Por favor, dê continuidade ao texto sobre a morte e as anciãs, começando logo após a última frase.

> _Texto fornecido_
──────

Não aprendemos a nascer, tal qual não aprendemos a morrer. Ambos são acontecimentos cuja consciência do vivente não guarda na memória. O nascimento é a celebração. A morte, uma tragédia. Herdamos da cultura cristã o medo do desconhecido (ou do inferno) e da provável finitude. Não tratamos o último sopro como parte da vida. Para maioria dos viventes a morte é temida. “E o SE? E o NADA? E o que FICA?”
O medo da morte é o desejo pela vida, com todo conforto ou desconforto provocado por ela. Morrer tem peso, lamentação e tristeza. A cada aniversário caminhamos para o inevitável. No nosso corpo o aspecto do desgaste que nos fez vencer ou perder. Será por isso que o ocidente costuma ver seus mais velhos como símbolos da decadência - os próximos do fim - e não referências de sabedoria?
Em África chamam-se também de Nanã as sacerdotisas do culto à Vodun Mawú, as anciãs: aquelas cujos passos (e seus tropeços) ensinaram-lhes a alquimia das dores e a cura. Seu colo é o aconchego. A força da sabedoria das senhoras matriarcas. Potência ancestral responsável pela manutenção dos valores, da ética, da integridade e moralidade. É o sagrado feminino que acolhe o coração dos homens e das mulheres sofredoras. O elemento bioancestral ao qual recorremos para ajudar os nossos mais novos a lidar com as suas falhas no caminho.

──────

> _Dados exibidos_
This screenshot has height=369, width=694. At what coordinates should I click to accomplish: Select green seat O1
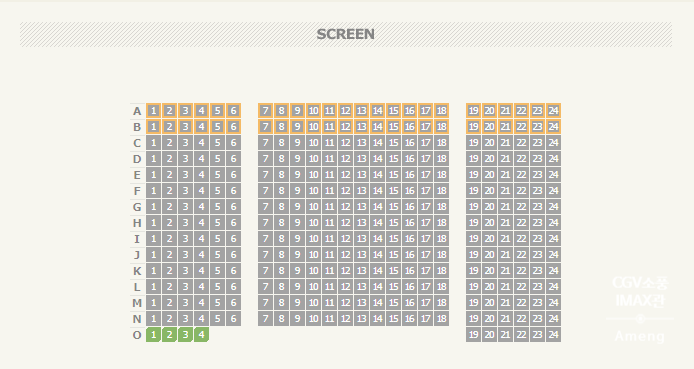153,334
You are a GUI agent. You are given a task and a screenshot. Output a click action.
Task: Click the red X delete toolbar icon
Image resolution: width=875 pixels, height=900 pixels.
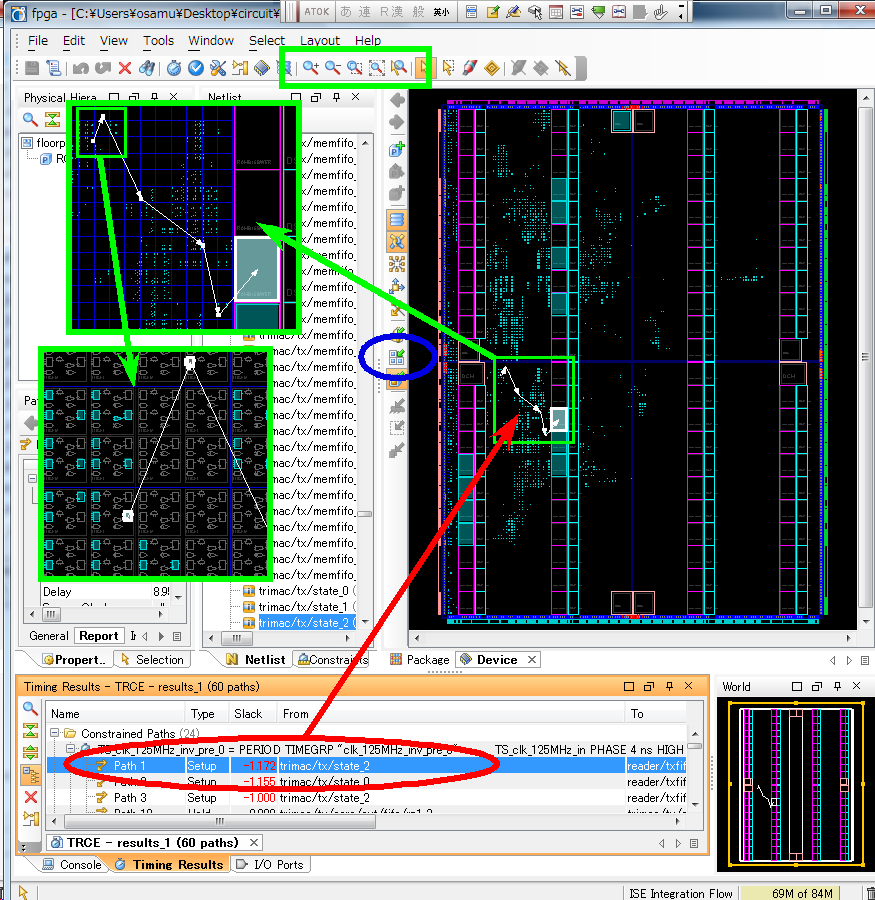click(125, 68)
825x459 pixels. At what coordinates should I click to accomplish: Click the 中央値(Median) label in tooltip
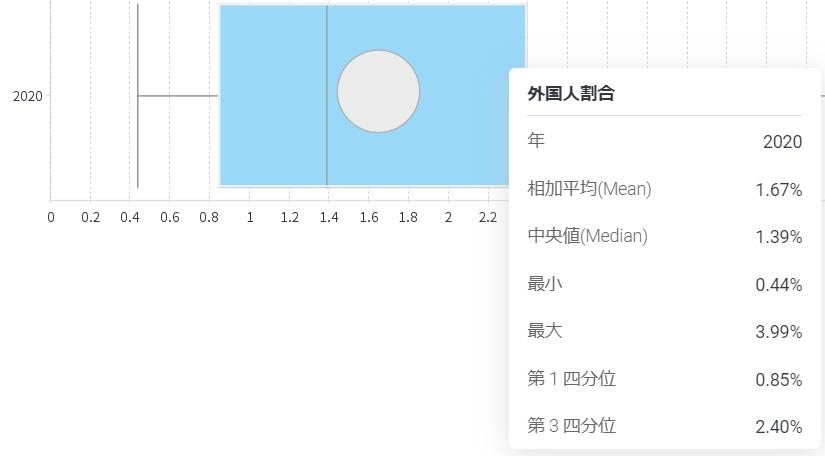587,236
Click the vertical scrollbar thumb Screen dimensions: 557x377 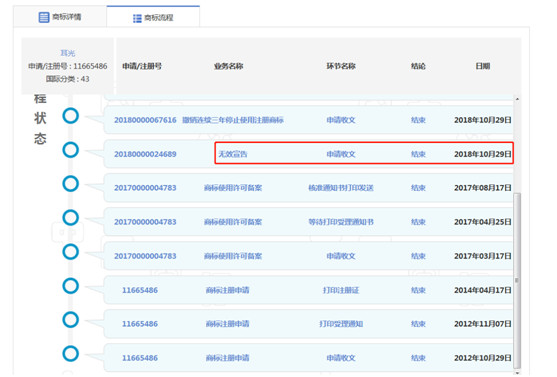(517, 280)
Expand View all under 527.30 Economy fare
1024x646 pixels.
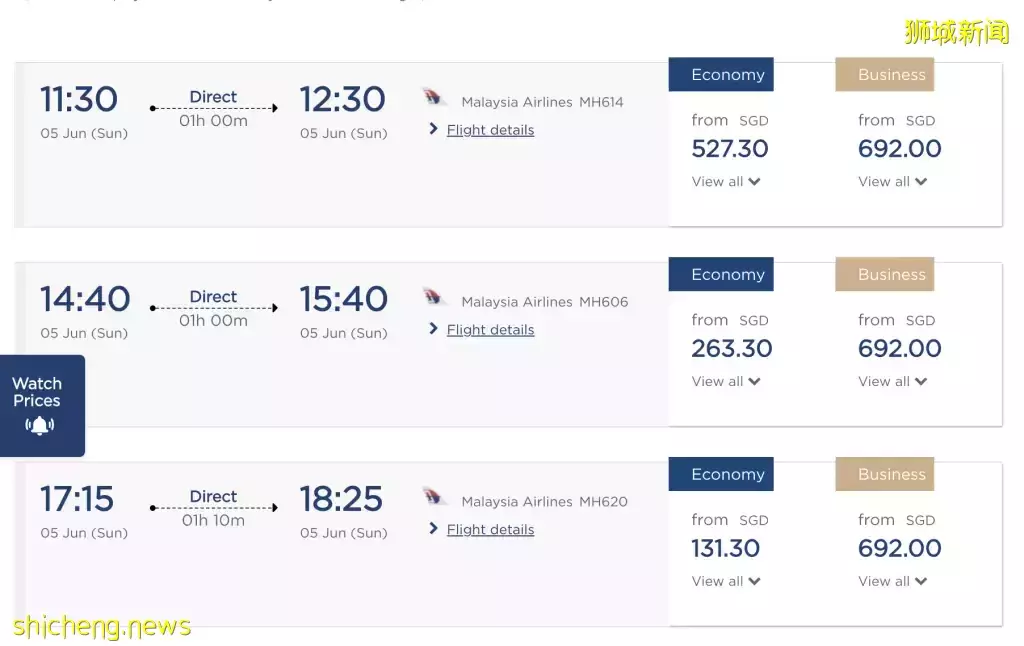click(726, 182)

──────

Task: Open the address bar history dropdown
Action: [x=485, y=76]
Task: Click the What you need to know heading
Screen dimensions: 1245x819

──────

> _Resposta_
Nanã nos presenteou com a consciência de que vamos morrer. Com isso somos capazes de ressignificar a existência. A morte é um processo cotidiano e não apenas aquele último suspiro. Ela conduz os nossos términos: da infância, da adolescência, dos namoros, da saída de casa, do emprego, da relação com os filhos, do casamento, da fase adulta, das verdades ultrapassadas... Aquilo que finda não volta. Perde-se no espaço sem direito a ressuscitar no terceiro dia. Não haverá nova infância. Mesmo o romance retomado já é outro. A água do mesmo rio já não é a mesma a cada novo mergulho.
Nanã convida-nos a celebrar a vida e cuidá-la a todo instante. Revela o mistério não findado do sujeito, pois nos ensina a construir, através do nosso legado, a memória, repassada pelas gerações. Dar-se aí a importância de pensar nossas ações, reflexões e produções como fruto dos descendentes.
Precisamos aprender a não medicalizar a morte. A consciência da finitude nos orienta a respeitar cada momento da existência. Não apenas a nossa, mas a do outro, a da comunidade, da fauna e da flora.
Celebremos as Nanãs dos nossos terreiros, das nossas famílias, das nossas escolas; as Nanãs das ruas, as Nanãs griôs, as Nanãs que somos. Todas dignas de reverências. Dominam a morte ao nos apresentar o bem estar na vida. Este é o processo de retomada do autocuidado: onde a consciência da finitude terrestre nos propõe tratarmo-nos da melhor maneira possível.
Em algum momento perceberemos a vida e a morte como um contínuo ciclo. Que possamos estar entregues as transformações as quais estamos inevitavelmente imersos, descobrindo outros sentidos para finitude e, no último respiro, encontrar conforto nos braços da magnífica potencia ancestral Nanã Buruku.